Run the following command on the primary Chef Automate server:
$ sudo automate-ctl reconfigure
Run the following command on the standby Chef Automate server:
$ sudo automate-ctl reconfigure
In most scenarios, converting the standby Chef Automate server to a standalone configuration is the simplest way to get Chef Automate itself back up and running, after which you can rebuild a standby server, update the IP address for the standby server, and then reconfigure the Chef Automate configuration to have a primary and standby server.
Failover the Chef Automate Server¶
To promote a standby Chef Automate server to primary, do the following:
Log into the standby Chef Automate server (via SSH, and not the Chef Automate web UI) and make a backup of the data:
$ sudo automate-ctl create-backup
Move this data to a location that is not on the standby Chef Automate server.
If the primary Chef Automate server is still accessible, log into it and run the following command as the root user:
$ automate-ctl stop
Convert the standby server to a standalone Chef Automate server.

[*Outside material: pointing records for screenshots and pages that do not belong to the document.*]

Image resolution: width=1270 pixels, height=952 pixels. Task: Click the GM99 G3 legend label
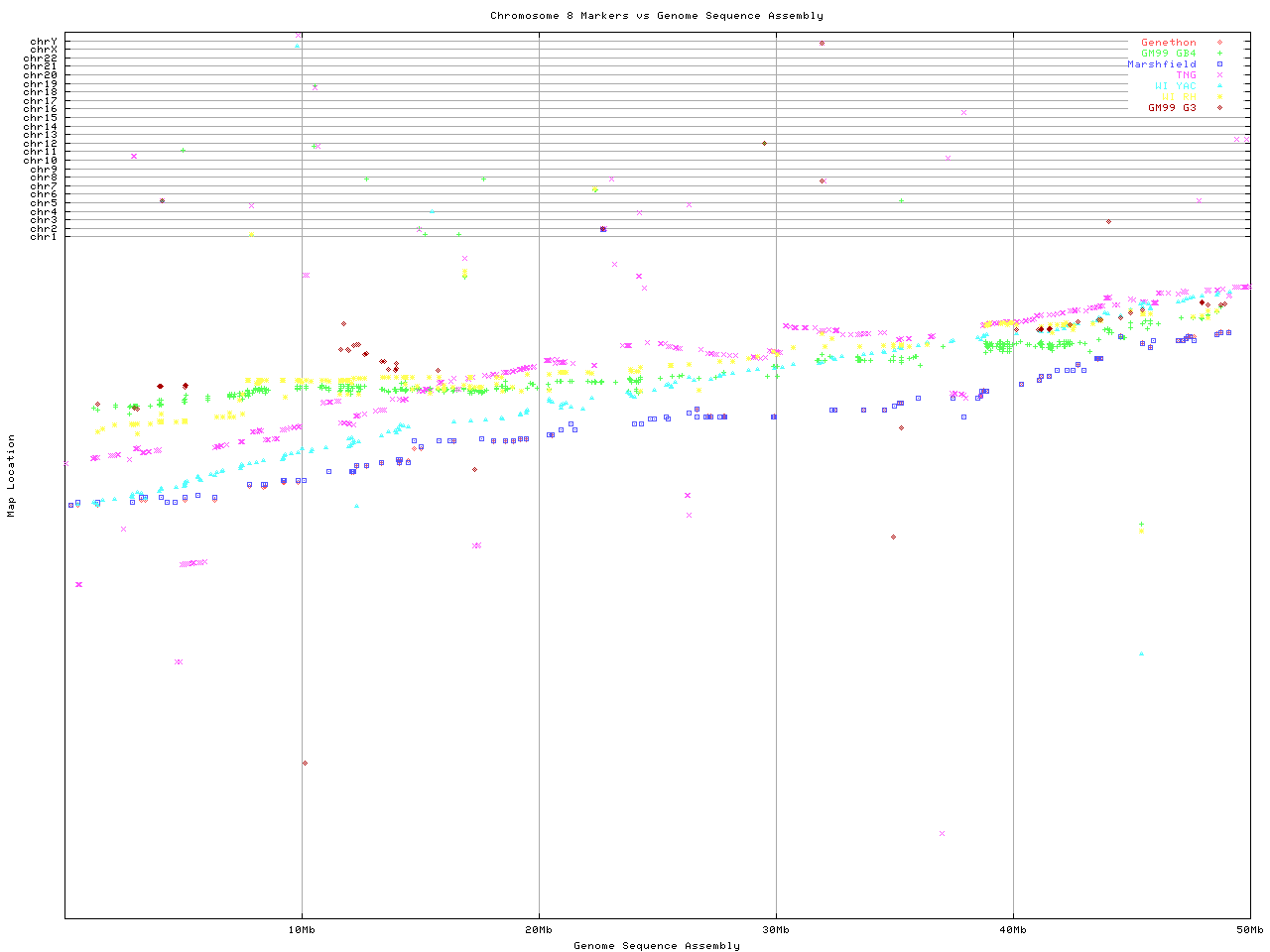click(1172, 108)
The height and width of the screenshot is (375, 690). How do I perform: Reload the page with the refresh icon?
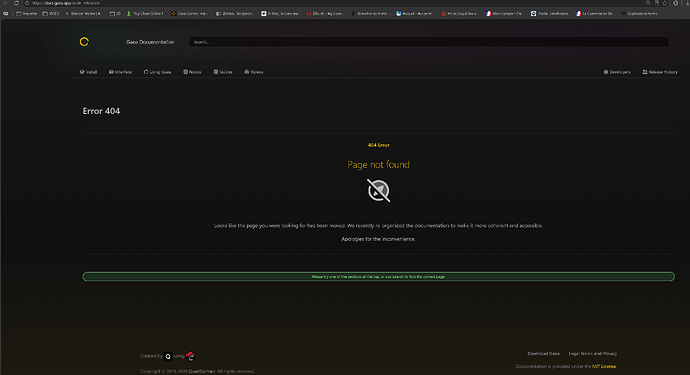point(16,3)
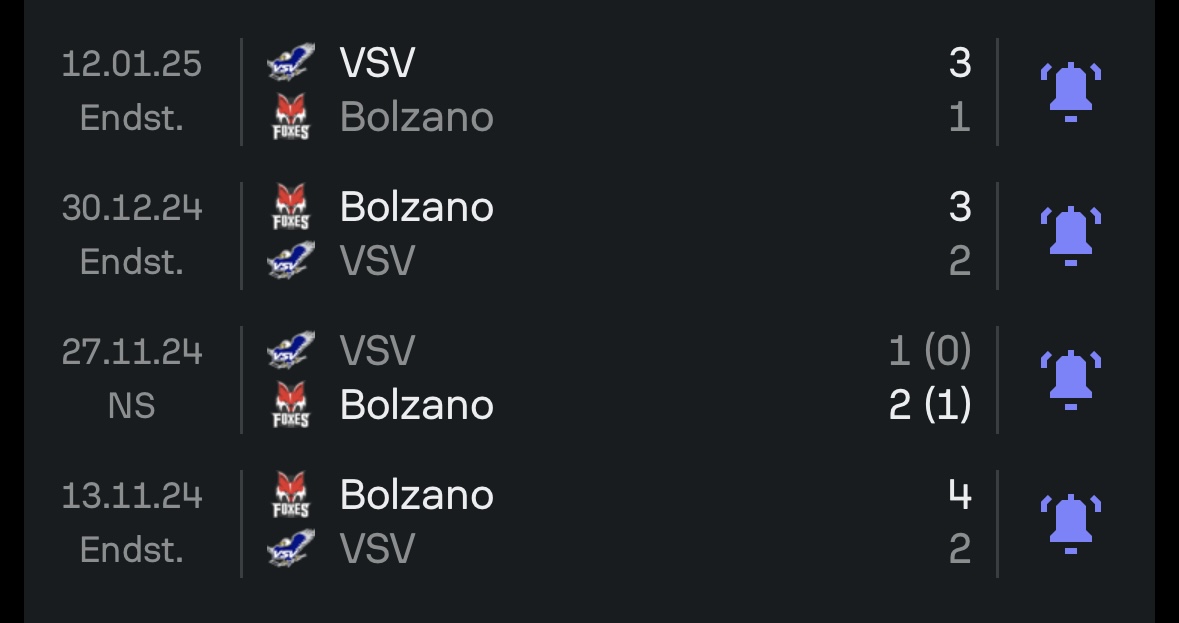Screen dimensions: 1179x623
Task: Toggle the notification bell for the 12.01.25 match
Action: coord(1070,91)
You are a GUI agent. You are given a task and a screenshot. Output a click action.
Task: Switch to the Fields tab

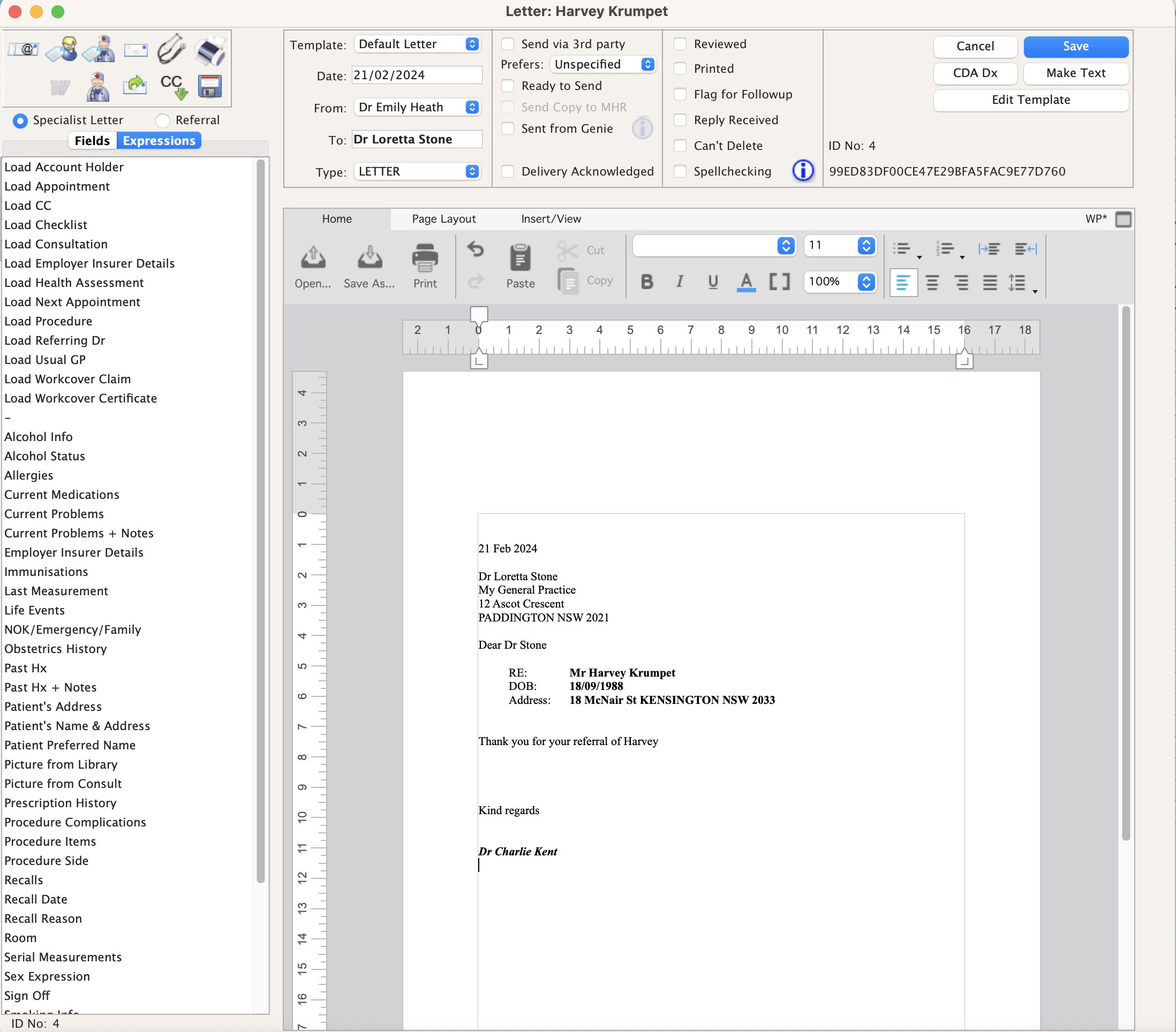pos(92,140)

Update the delivery["primary"], delivery["primary_ip"], and postgresql["listen_address"] settings in the /etc/delivery/delivery.rb file to be similar to:
delivery["primary"] = false delivery["primary_ip"] = '192.168.10.10' postgresql["listen_address"] = 'localhost,192.168.10.11'
On the standby server, run the following command as the root user:
$ automate-ctl reconfigure
This will reconfigure the server to become a standalone Chef Automate server, after which a new standby server can be installed and configured to be the new standby.
Set the DNS/load balancer to redirect traffic to the new primary Chef Automate server, as required.
Recreate the Standby¶
Recreating the standby Chef Automate server requires the following steps:
- Deleting the old primary server
- Updating configuration if SSH provisioning is being used
- Installing a Chef Automate server to act as a standby
Delete the Primary¶
To delete the failed primary, do the following:
- Log in to the Chef server and delete the primary Chef Automate server node and client.
- Delete or destroy the primary Chef Automate machine.
If provisioning uses the SSH driver, do the following:
Remove the disaster recovery block in the Chef Automate cluster.
Set the correct IP address for new primary node.
Run the following command:
$ rm .chef/provisioning/ssh/delivery-server-test.json
To set up a new standby Chef Automate server, follow the same steps for installing the Chef Automate server (either manually or using the delivery-cluster cookbook), as described earlier in this topic.